There is no doubt that this reform is necessary after the lean years that Kuwait witnessed and the heavy price it paid during those years.
However, the matter must start from the right place, which is the fight against corruption that thrives in many institutions, especially those specialized in sovereign and economic funds. This is because any radical measure without addressing the scourge of looting and encroachment on public money, favoritism in appointments, and turning a blind eye to “wasta” will lead to a new form of corruption that will be difficult to combat.
At the outset, we must admit that this scourge is not a product of the moment. It has existed for four decades or more, but it has spread horrifically in the past years to such an extent that it has become a norm, and the law adheres to its deviations.
Meanwhile, the forces of political and financial reform contributed, through their parliamentary tools, to enact laws that prolong their control over institutions, and thus use public money to buy loyalties and cronyism.

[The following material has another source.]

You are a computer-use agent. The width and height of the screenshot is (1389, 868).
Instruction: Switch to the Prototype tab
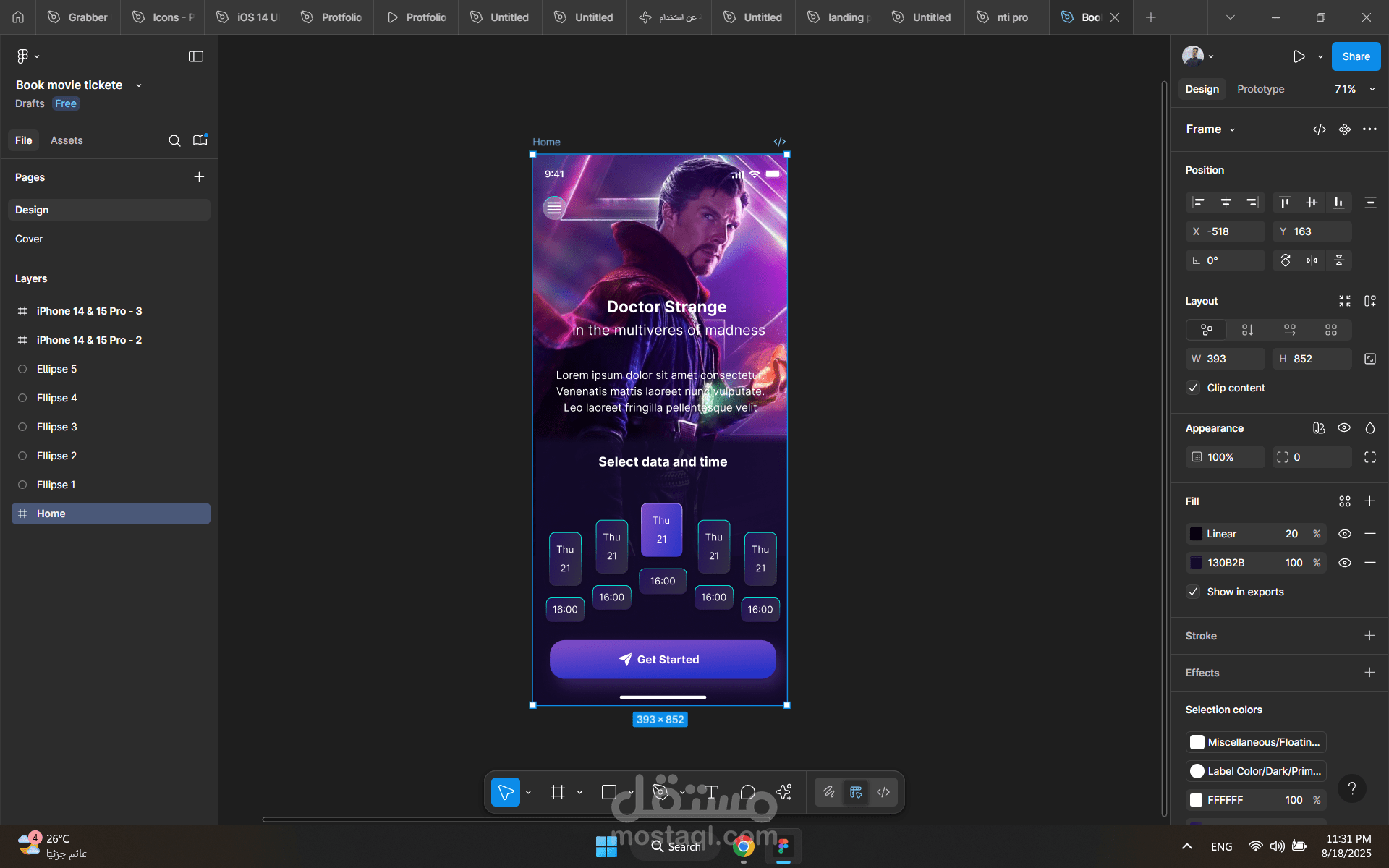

In addition, these forces sought to close the country in order to monopolize what could lead to an active economic movement, and worked in this context to reinforce the discriminatory and racist tendencies against others, to prevent people from entering the country, and to establish backward systems in this regard, or by closing all entertainment outlets and limiting them to certain places that serve the monopolists.

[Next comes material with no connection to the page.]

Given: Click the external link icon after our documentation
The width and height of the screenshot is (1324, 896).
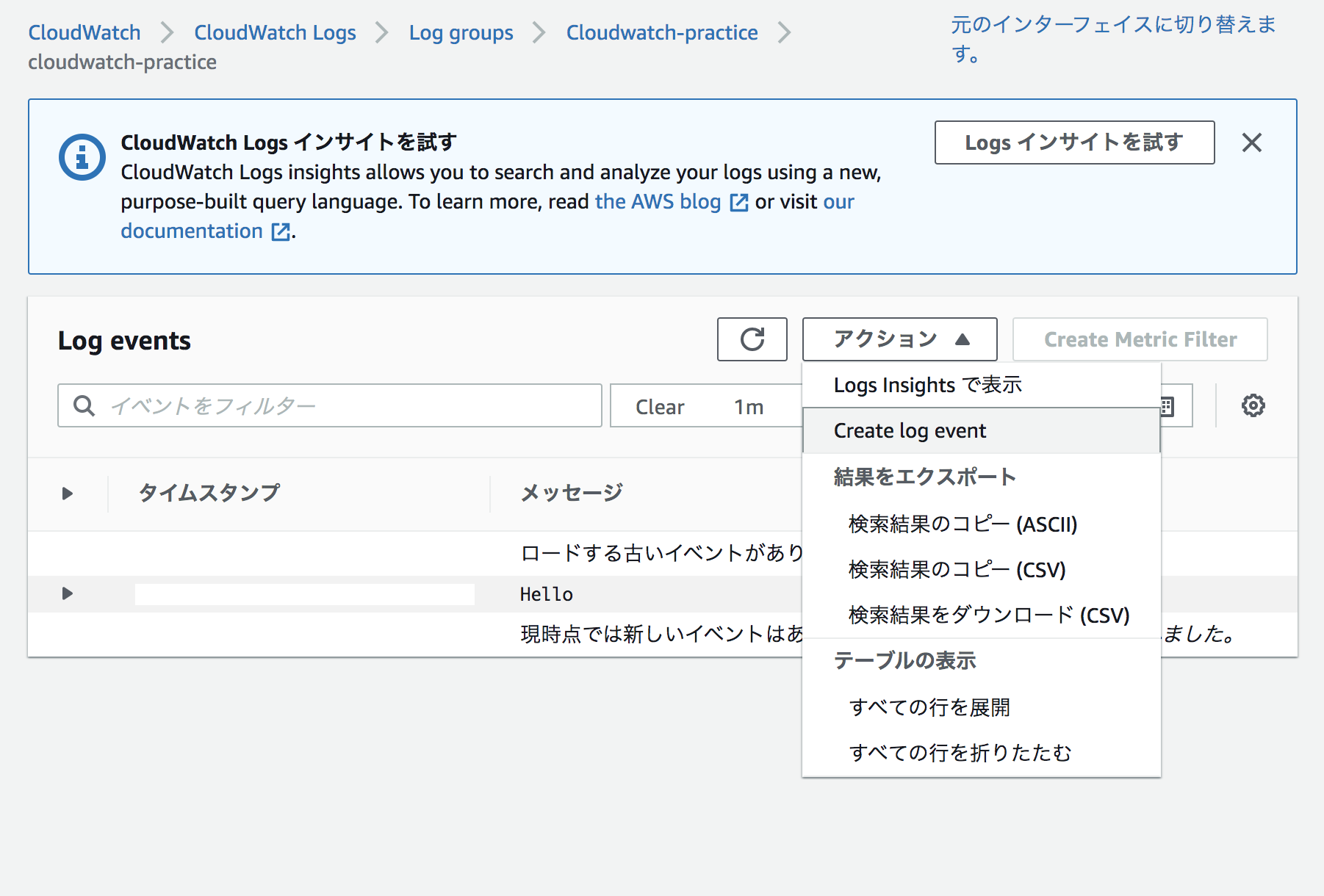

This reflected negatively on the lives of citizens and residents, who quickly flee outside the country whenever there is a holiday in order to practice their lives freely without any inconvenience.
Take as an example the exit of more than 600,000 people during the last vacation, and the spending of about KD 400 million, equivalent to one billion and 200 million dollars, during the past few months.
Kuwait lost all this money, thanks to the strict and outrageous closed mentality of others, which imposed special norms on society that have no basis at all, through parliamentary pressure on the concerned ministries.
In the past years, people almost lost hope of any reliable reform, especially after the many political setbacks due to the unhealthy relationship between the Cabinet and parliament; let alone the parliamentary dominance that was exercised over most of the institutions.
However, optimism has begun to return to them during the past 50 days that followed the historic speech and the new government’s resolute actions. It must accomplish a lot in a few weeks to prove that reform is not impossible.
On the other hand, eyes remain focused on His Highness the Crown Prince, who was entrusted by His Highness the Amir with some of his powers in order to accelerate steps in the path of political, social and economic reform. This is because time does not wait for anyone.